Is It Real?
Rummaging around your attic one day, you find a painting that looks like a Picasso. How do you know if it is real, and you are about to become very rich, or fake, and the item will be forever relegated to the attic?
The time-honored method of authentication is to call on experts. Someone who has devoted his or her life to studying Picasso’s brush technique, his methods of composition, his color palette, the sweep of his lines: this person will give you a reliable judgment.
You could also buttress the case with science. Carbon dating could reveal a forgery, as could spectral analysis of the pigments in use, or chemical verification of the oils, varnishes, and binders.
A new paper adds statistical analysis to the quiver. Writing in the Proceedings of the National Academy of Science (PNAS 107 [26 January 2010], 1279–1283), a group of mathematicians and computer scientists from Dartmouth and the Santa Fe Institute develop a quantitative method to classify artistic style. Focusing on Pieter Bruegel, the Dutch Renaissance painter, the group quantifies art based on a “sparse coding model” of the distinguishing features of sets of known works of an artist.
The result is a set of statistical coefficients that can distinguish known Bruegels from works by imitators of his style. The new method is superior to any previously applied techniques for recognizing forgeries.

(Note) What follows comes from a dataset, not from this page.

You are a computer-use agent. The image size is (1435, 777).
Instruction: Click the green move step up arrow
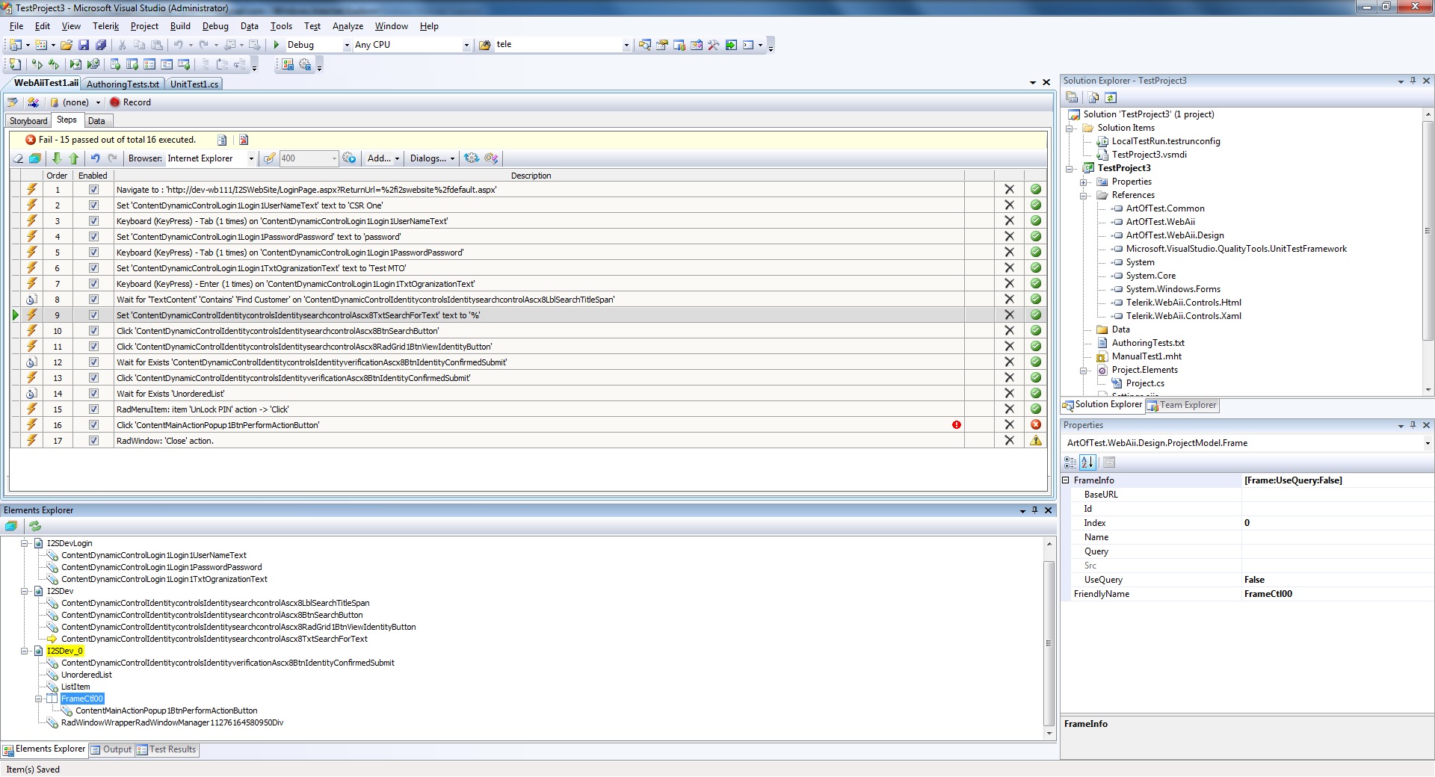pos(73,158)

Alas, the results don’t help you with your Picasso problem, since it isn’t known if more abstract art would be as susceptible to this type of analysis. It is amusing, though, that science can perform at least as well as art historians who have spent lifetimes understanding all the nuances of an artistic style.
But lest scientists become overly sure of themselves, we still need the art historians: after all, nuance is the very essence of art.